I’m new to Melodyne, I’ve always used (since the 90’s) Autotune (and still do) which I use in Offline Processing mode with AT in Auto (still plenty of adjustment possible) I never liked AT’s graph mode, which is more like Melodyne
So with AT I just select a phrase (sometimes just a single word/note) and fix the pitch, then move on. It’s very fast and reliable.

However Melodyne has much better pitch correction available if I want to spend time on it, hence I’m still working out the best way to approach it.

It seems we take similar steps by copying untreated tracks and holding them in reserve.
Hopefully the glitchy GUI issues will get ironed out sometime.

It’s been quite a few years since I’ve used Autotune – really, ever since getting used to Melodyne. I mostly used AT in graphic mode, and actually fairly similarly to how I’ve used Melodyne since.

If you’re just wanting to tune a single note in Melodyne, you can still select a phrase, or whole song section, but just find the note you want within whatever is in Melodyne and tweak only that part, be it with quantizing that specific note or just manually dragging it.

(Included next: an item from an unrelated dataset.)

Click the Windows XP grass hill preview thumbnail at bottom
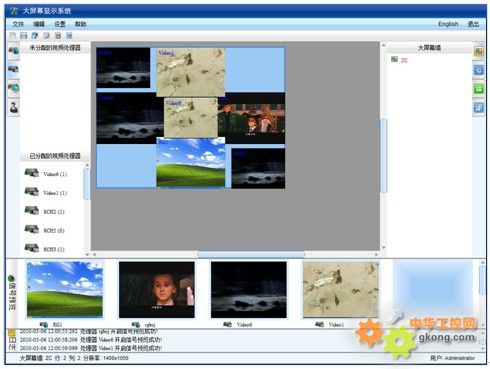Viewport: 490px width, 369px height. (65, 289)
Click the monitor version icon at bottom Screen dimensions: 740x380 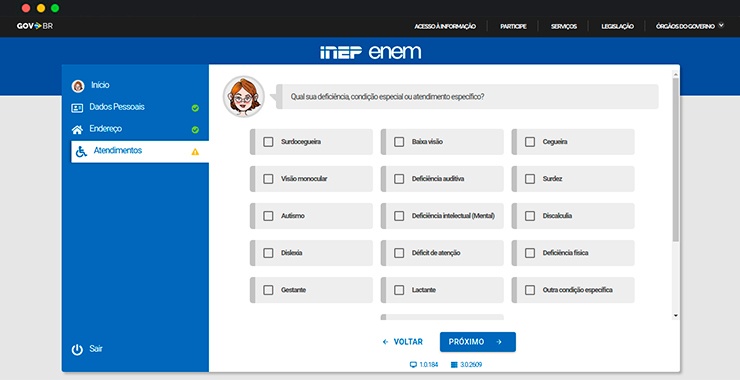point(413,364)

Nowadays I sometimes use Synchro Arts RePitch for tuning lead vocals. It should nominally be more transparent, and there are some facilities in it that give more control over the adjustments than what Melodyne can do. In practice, though, it can be more work, and my being a control freak on the changes can sometimes end up with less transparent results. :slight_smile:

I always use Melodyne for background vocals, though, because the ability to work on multiple parts in a single editor view is a big improvement in productivity/efficiency over trying to work on each part in a separate view. (While RePitch can use one part as a tuning guide for another, that only helps for doubles, so you still have to do the tuning of the first part for each double on its own, and I just find it more efficient to work on all the parts together for BGVs.)